Now for more from Dallas:

  • Former star wideout Dez Bryant hasn’t played since 2017, but he wants to continue his NFL career and recently expressed his desire to rejoin the Cowboys. For what it’s worth, Jones said he hasn’t ruled it out, as Clarence Hill Jr. of the Fort Worth Star-Telegram tweets. Jones even revealed a little more than we may have liked, saying he has considered the matter while in the shower.
  • Jones would also like tight end Jason Witten to return to the team, as Hill notes (Twitter link). However, it sounds like Jones has a reduced role in mind for Witten, and it remains to be seen whether Witten — who is open to signing elsewhere — will be receptive to that.
  • Likewise, Jones wants to retain pass-rusher Robert Quinn (Twitter link via Hill). The last we heard, the Cowboys had not discussed a new contract with Quinn — understandable, as the club has bigger fish to fry at the moment — but Quinn posted 11.5 sacks in a resurgent 2019 campaign, and Jones hopes there is a way he can keep him in Dallas.
  • Another member of the Cowboys’ front seven, Tyrone Crawford, is under contract through 2020, but the Cowboys could save $6.9MM by cutting him. That could be tempting, given that Crawford played in just four games in 2019 and had surgery on both of his hips. However, the 30-year-old said he could return to the field this spring, and Jones expects him to be on the roster, though he is definitely a restructure candidate (Twitter link via Michael Gehlken of the Dallas Morning News).
  • Cowboys DE Michael Bennett signed a new contract with the Cowboys after Dallas acquired him from the Patriots in October that allows him to hit free agency this year. As such, his comments to ESPN’s Josina Anderson indicating that he wants to play in 2020 are not surprising (Twitter link). It sounds as though Bennett, 34, wants to hook on with a contender, and there should be a market for his services.

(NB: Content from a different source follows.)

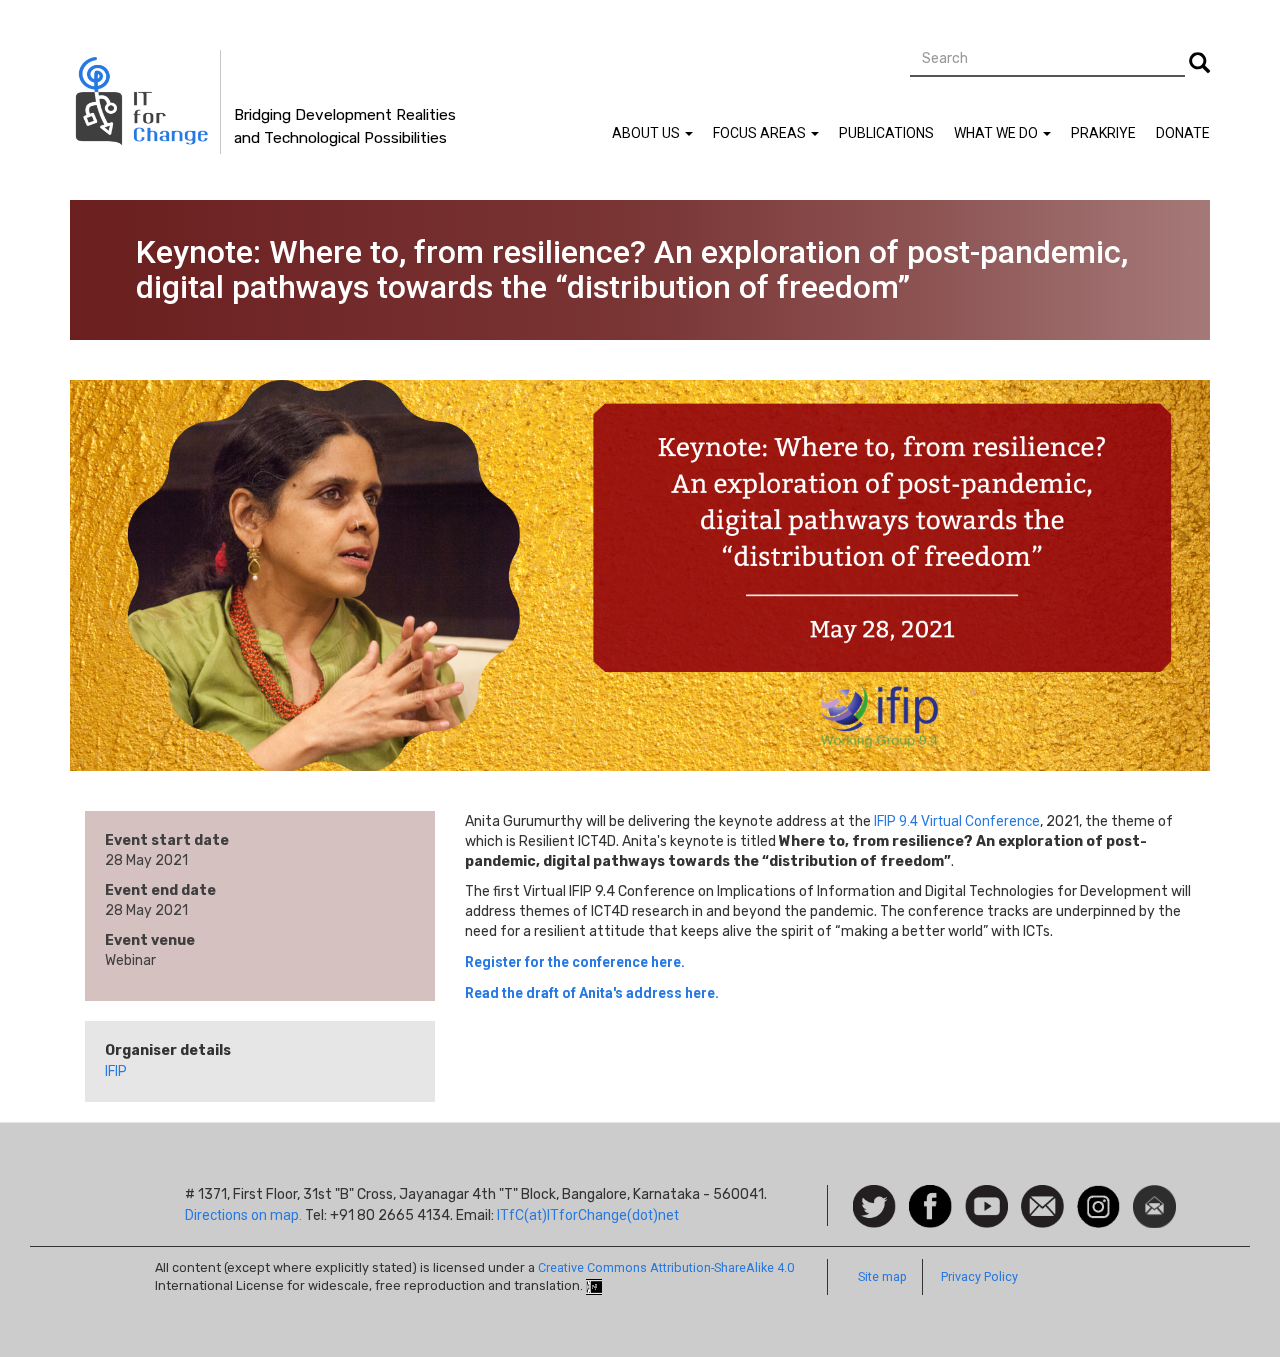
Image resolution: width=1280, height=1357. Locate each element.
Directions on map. (243, 1215)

Latest On Dak Prescott, Cowboys FAs

We heard earlier this week that negotiations between the Cowboys and quarterback Dak Prescott could ultimately lead to a franchise tag. However, Stephen Jones clarified that the organization is still focused on completing a long-term deal before Prescott hits unrestricted free agency in March.

“We want to get this done,” Jones told Clarence E. Hill Jr. of the Dallas Star-Telegram. “Things are fixing to heat up. We want to put every foot forward and try to grind this out and get a deal done.

“I know he wants to get his contract in the rear view mirror and we want it too. We want him to be treated well, financially and respectfully. We are going to have a real urgency to get this done.”

There’s been optimism surrounding an extension for months, but the report from earlier this week cautioned that a deal wasn’t imminent. We heard back in January that the two sides were close to an agreement, with the Cowboys reportedly willing to give Prescott a contract worth $33MM per season. Hill Jr. notes that the quarterback is seeking a deal that would jump Russell Wilson‘s league-leading $35MM AAV.

“I don’t want to get into the details, but we have offered him significant money,” Jones said. “The money we have offered Dak no matter how you look at it would put him as a top five quarterback in the NFL. That is the way we feel about him. He is one of the best.”

Jones added that the team’s priority is signing their franchise quarterback, and they haven’t discussed contracts with any of their other free agents, including wideout Amari Cooper and pass-rusher Robert Quinn. Hill Jr. tweets that the organization also hasn’t decided whether they’ll bring back tight end Jason Witten or linebacker Sean Lee. We learned this morning that Lee wasn’t going to retire.